Une, très simple : les poèmes sont typiquement concis, denses de sens, en comparaison des romans qui partagent avec eux les effets de style mais dilués dans de plus larges replis de texte. (Cette caractéristique exclut les formes de poésie narratives longues, comme les épopées antiques ou les tragédies versifiées classiques. Tant pis, elles ne m'intéressent pas.)

Il faudrait viser des parties courtes et intenses, que l'on joue à cent pour cent, dans de bonnes dispositions. C'est l'esprit dans lequel j'aborde les jeux en performance, tout particulièrement La clé des nuages qui est d'ailleurs un jeu que je revendiquerai peut-être poétique.

2 Contre l'univoque

Deux, capitale à mes yeux : suivant la thèse de Jean Cohen dans Structure du langage poétique, la poésie française - du moins en tant qu'écart pertinent à la langue usuelle, c'est-à-dire en tant que pur fait de style, ce qui est contestable - va typiquement à l'encontre des stratégies linguistiques de communication. Il faut comprendre par là qu'en parlant nous transmettons énormément d'information redondante afin d'être univoques sur ce que nous voulons dire : les accords inutiles en genre et nombre des adjectifs, les pauses et intonations (à l'oral) ou la ponctuation (à l'écrit) non nécessaires à la compréhension (la construction grammaticale de la plupart des phrases suffit à en comprendre la signification), etc. La poésie casse l'univocité, construit des liens sémantiques agrammaticaux (la rime est un bon exemple d'une construction de sens qui échappe tout à fait à la grammaire), propose des associations métaphoriques impossibles dans le langage quotidien. Cette recherche de l'ambiguïté ne vise pas le flou chaotique mais la précision dans l'errement : "Rien de plus cher que la chanson grise / Où l'indécis au précis se joint" de Verlaine dans son Art poétique.

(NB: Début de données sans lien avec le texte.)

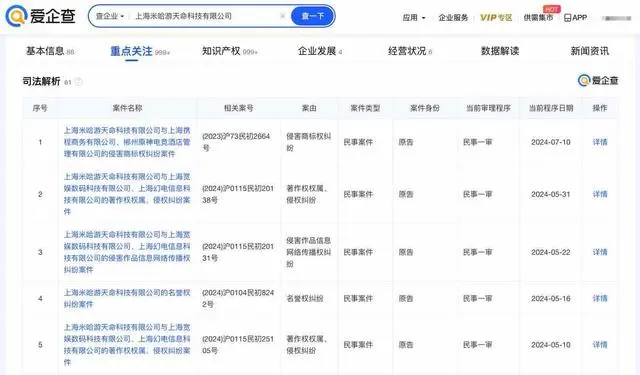Screen dimensions: 640x375
Task: Click the 爱企查 watermark logo above the table
Action: (x=598, y=80)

En jeu de rôle, nous mettons beaucoup d'effort à bien nous comprendre univoquement. Dans la forme classique, il faut être au clair sur ce que la MJ a posé et ce que les PJ font. Tout cela : à l'égout ! Redirigeons notre énergie autre part : sur les figures, sur les plaisirs des interprétations ambiguës, sur les images. Cherchons quels sont les moyens pertinents pour saper les significations littérales tout en offrant la possibilité d'un sens autre.

3 Problèmes d'embrayage

Trois, qui précise ce qui précède : Cohen toujours distingue une figure de rhétorique centrale de la poésie française, qui n'a pas de nom, et qu'il désigne sous le terme de carence. Elle vient de ces mots que la linguistique nomme des embrayeurs (ou shifters en anglais), qui désignent quelque chose qui n'a de sens que dans un contexte connu : les pronoms personnels (qui sont "je", "tu", "elle" ?), les adverbes de lieu (où est "ici", "là-bas" ?) ou de temps (quand était "hier" ?), etc. Au milieu d'un roman pas trop expérimental, ils désignent clairement certains personnages, certains lieux, certains moments. Mais au milieu d'un court poème, au milieu de rien ? Les embrayeurs relient le poème à un extérieur ellipsé, ambigu, et donc universel. La carence, c'est le relatif devenu absolu : je est quiconque s'y retrouve, hier peut être toute sorte de passé, ici est partout et nulle part à la fois.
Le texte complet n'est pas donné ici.